How do athletes find that transcendent place commonly referred to as ‘The Zone’? Sports psychologist Alex Titkov talks about how sports teams worldwide are embracing both science and spirituality to enhance their athlete’s performance capacity.
Like many concepts, mental toughness or mental resilience vary in definition, but one way to look at this concept is through the ability of an athlete to regulate their own mind and body (thoughts, feelings, emotions, & body sensations) and the environmental stimuli around them (teammates & opponents, missed opportunities, stadium atmosphere, etc.).
The best of the best, whether it’s Zinedine Zidane or Michael Jordan, are not immune to pressure or anxiety but rather are better adapt at concentration on the task at hand by accepting internal and external distractions as normal, by not giving them any more added value than a mediocre or well-performed pass or a compliment from a teammate.
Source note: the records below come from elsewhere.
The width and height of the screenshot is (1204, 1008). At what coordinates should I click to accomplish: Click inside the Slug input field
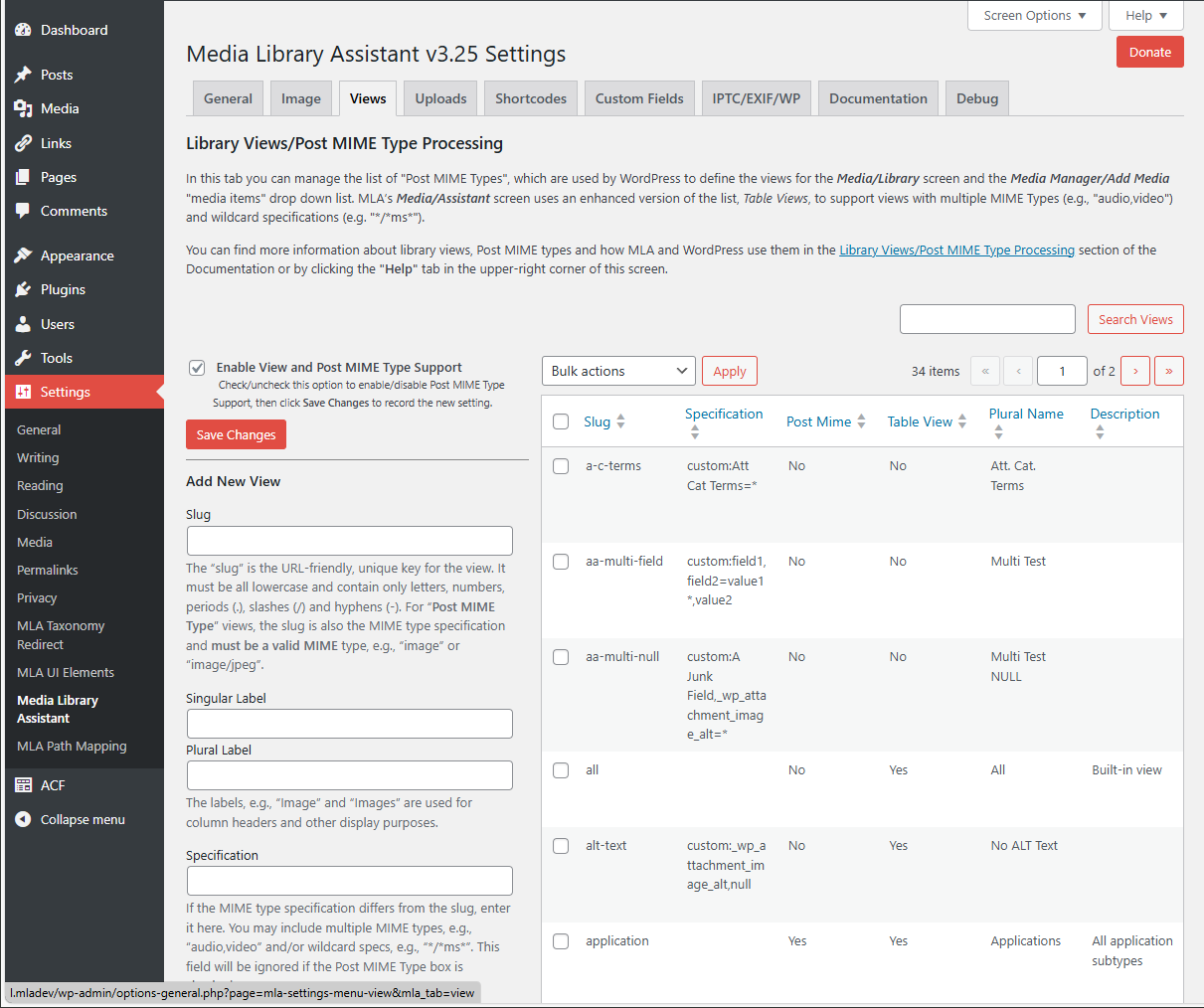[x=349, y=541]
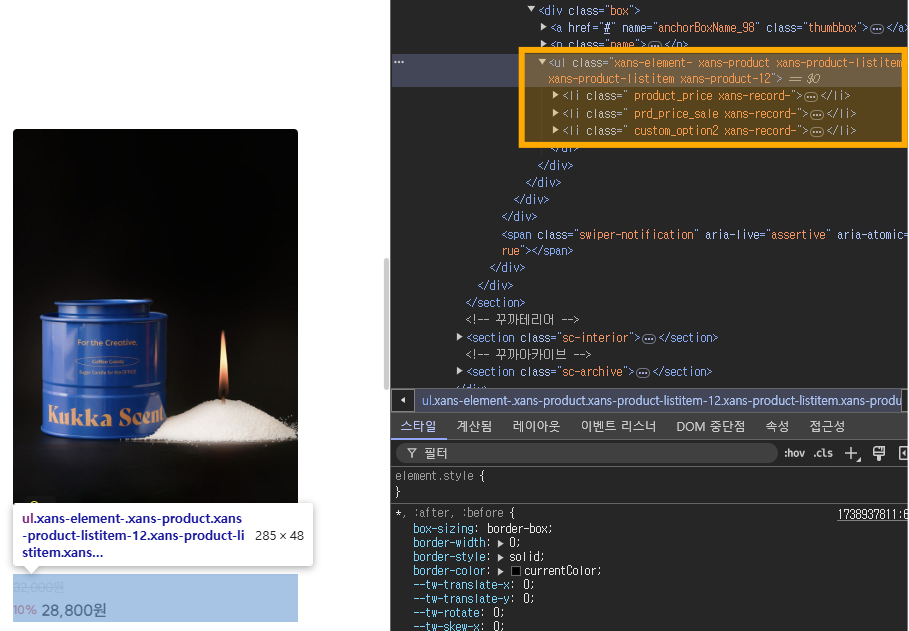The image size is (909, 631).
Task: Expand the prd_price_sale li node
Action: (x=555, y=113)
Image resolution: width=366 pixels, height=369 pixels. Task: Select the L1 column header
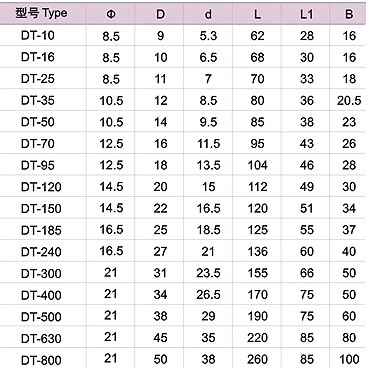306,14
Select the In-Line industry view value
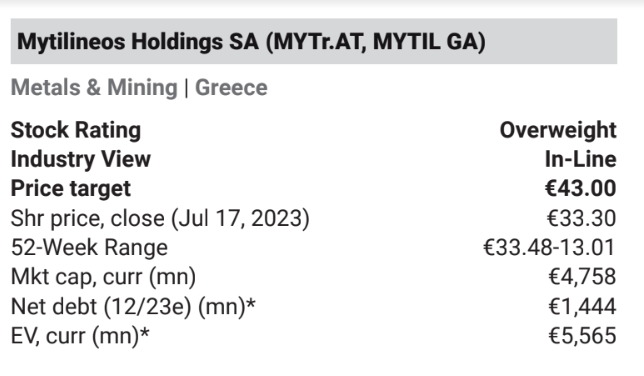 click(x=581, y=159)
When an athlete can keep all these processes in perspective, on even keel, the is then better able to enter the coveted “zone” where athletic execution is effortless and as free-flowing as the current of a stream. We are thus, as spectators, permitted witness to spectacles of sheer brilliance. From free-kicks that challenge the laws of physics to dazzling feints by Ronaldo and precision passing by Barcelona, spectators and athletes alike revel in these moments.
So how is Sport Science facilitating the gateway into “the zone”?
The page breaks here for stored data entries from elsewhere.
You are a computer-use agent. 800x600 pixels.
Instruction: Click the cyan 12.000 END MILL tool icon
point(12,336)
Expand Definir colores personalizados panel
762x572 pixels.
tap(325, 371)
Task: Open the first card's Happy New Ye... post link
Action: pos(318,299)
Currently, there are several ways that players can increase their focus levels: through personal use of techniques like mindfulness meditation and with the assistance of technology at certain sport centres.
Mindfulness Through Meditation
Mindfulness meditation is currently the water-cooler conversation piece in the health and well-being sector with numerous physical and psychological health benefits. Many of its principles are typically related to the concepts of Zen Buddhism and many athletes are getting back in touch with this ancient practice.
Mindfulness fosters concentration by focusing on a certain point in the present moment. Typically, this begins with focusing on the feelings of the inhalation and exhalation of the breath via the feelings of the abdomen expanding and collapsing, air entering and exiting the body while keeping an objective awareness of any thoughts or emotions entering the mind and allowing them to freely come and go like clouds in the sky. Later on, this can be expanded to the warm-up where the focus is on feelings of stretching and then to the environment; taking in the surroundings through all the senses.
The Success of Phil Jackson
A notable example of these principles has been with the successful coaching of the Chicago Bulls and the Los Angeles Lakers by Phil Jackson. Jackson emphasised these practices in a sport permeated with big egos and vast differences in salaries. Through mindful practice, the individual separates themselves from distracting thoughts and feelings, and they are encourage to foster a greater sense of empathy for themselves and the people around them whether it be teammates or opponents.
This facilitates a great focus on the player’s game rather than the individual and they are able to make the best possible play in that moment. Jackson went a step further by incorporating a sense of belonging by all the players (not just focusing on Jordan) by using an on-court strategy that allowed all the players to be involved and a touch on the ball which he goes into greater depth in his national bestseller “Sacred Hoops: Spiritual Lessons of a Hardwood Warrior”.
Sport Science Facilities
Football has also embraced these principles with the assistance of modern sport science technology. AC Milan’s MilanLab has long been an interdisciplinary research center with a person-centered approach regarding not only performance but also health and well-being. Sport Psychologist Bruno Demichelis is credited with emphasizing the use of their ‘MindRoom’ which utilizes bio and neurofeedback to monitor various states of the athletes.
One such exercise involves a guided meditation of several players (much like in mindfulness meditation) which relaxes them as their heart rates and brain waves are monitored. After this, the players are then exposed to images and video of unsuccessful performances while being instructed to maintain steady breathing and thus a lowered heart rate that not only helps in conserving energy but maintaining focus on the pitch.
Demichelis is credited with helping AC Milan players overcome their anxieties and worries against Liverpool in their 2007 Champions League final and would then bring these techniques to Chelsea FC under then manager Carlo Ancelloti. The ‘MindRoom’ has also been adopted by other teams like Real Madrid FC, the Canadian Olympic Team and the Vancouver Canucks of the NHL.
The overall benefits of these techniques in improving not only performance but also general health and well-being, overshadow traditional psychological skills training in sport. The beauty of this mindful-focus approach is that even if a club can’t afford a ‘MindRoom’, these techniques can still be easily administered by a trained mindfulness instructor and thus be an easy, cost-effective, and ultimately welcome addition to any sport club.
Adapted from an article by Alex Titkov, a sports psychologist in Sport and Exercise Psychology at Lund University, Sweden. Performance consultant, editor, writer, Titkov has also been a footballer in the Swedish 5th division.